Relieving traffic
Editor: My husband and I live in one of the senior communities off South Fitch Mountain. Our regular route to the 101 is over the Healdsburg bridge. Since the bridge will be closed for the next 12 to 14 months, I feel there are a couple of things that can be done to help relieve the traffic for those months. We now will be going down to Healdsburg Avenue to get on the freeway. There is a big hole on the corner of East and Vine that requires the car turning right or left onto Vine to go into oncoming lane to avoid running into it. Previously there wasn’t a lot of traffic at that corner but there will be after the bridge is closed. Repairing it would aid in avoiding possible accidents at that corner.
The corner of Matheson and Healdsburg Avenue (to say the least) is congested on any given day. I suggest there be a left hand arrow in the signal that allows cars to turn towards the freeway without any pedestrian or other traffic movement.
Getting our bridge in shape is a good thing. Having a little easier access to the 101 is a good thing.
Diane Sullens
Healdsburg
In financial crisis
Editor: We are members of a local book discussion group, and our most recent was Elizabeth Warren’s “A Fighting Chance,” the story of her struggles, failures, and successes. Starting from humble beginnings in rural Oklahoma, Warren worked her way through college, then taught as a professor at Harvard Law School. In the mid-2000s the Obama Administration recruited her to organize the newly-created Consumer Financial Protection Agency of the US Treasury Department. She is currently the senior Senator from Massachusetts.
Warren’s book adds even more proof that our legal framework has been reworked relentlessly by our affluent electeds and their Wall St. patrons, who have tilted the laws to impoverish the “bottom 90 percent” and enrich the top 10 percent, in order to tilt the laws still further. The land of opportunity, the fair shake, the square deal, the chance to be affluent/creative/ productive–all this is increasingly denied to most in our nation. The system is rigged: no matter whether you’re of red, blue or purple persuasion; white, black, brown, yellow or red by genetics; male, female, or other by preference, we are slowly sinking as a people, and the predators who control the lifeboats have either been distracted  to forget us or intend to let us sink. The plutocracy is winning, as Warren Buffet says.
Many of the victims of unequal opportunities, of corporate-Wall St. dominance, and of government leaders that are their lackeys are casting around for a leader both sensitive to their situation and capable of resisting those forces and of restoring a level playing field. Elizabeth Warren is that kind of leader — untiring, brilliant, inspiring, effective, and incorruptible.

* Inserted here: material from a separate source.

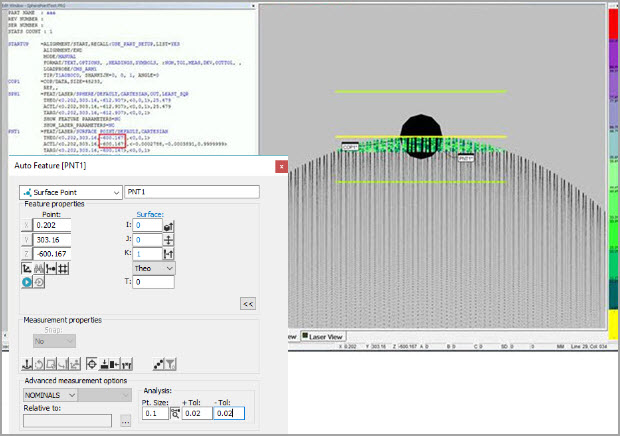This screenshot has height=436, width=620.
Task: Toggle the Y coordinate lock button
Action: [x=26, y=240]
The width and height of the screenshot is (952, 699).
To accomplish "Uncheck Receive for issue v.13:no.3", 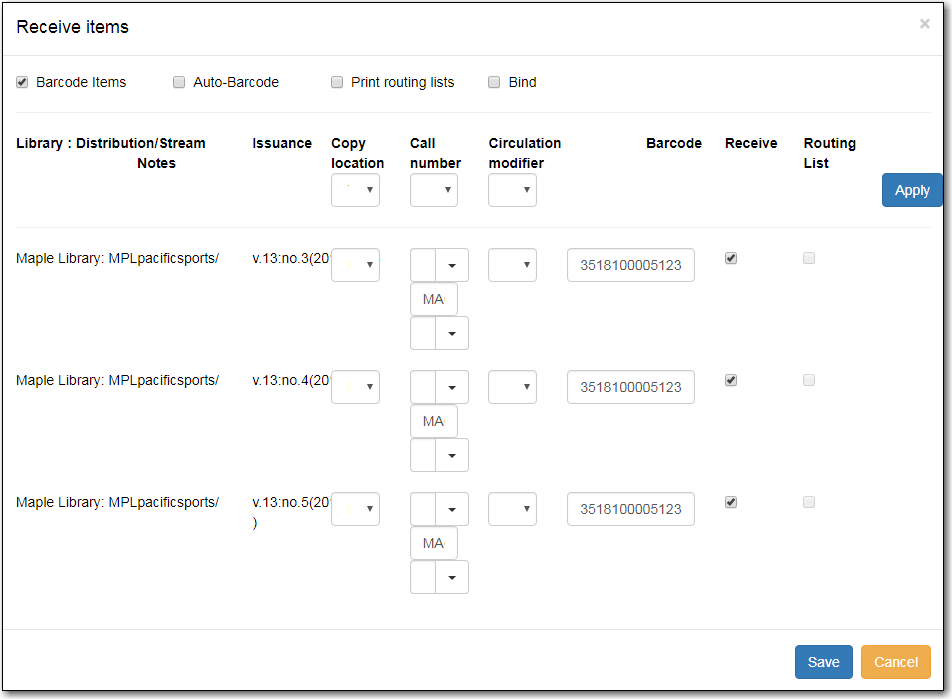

Those who would like to read an account of our (ongoing) financial crisis and of those who were responsible for it, an account that is lucid and damning, but brief and to the point, should read “A Fighting Chance.” If anyone wants to see what dogged determination and commitment to establishing accountability in the financial sector, to transparency in government, and to breaking the stranglehold of the rich and powerful on our government, can do, they should follow Elizabeth Warren’s career, past and future. We ourselves will be cheering her on.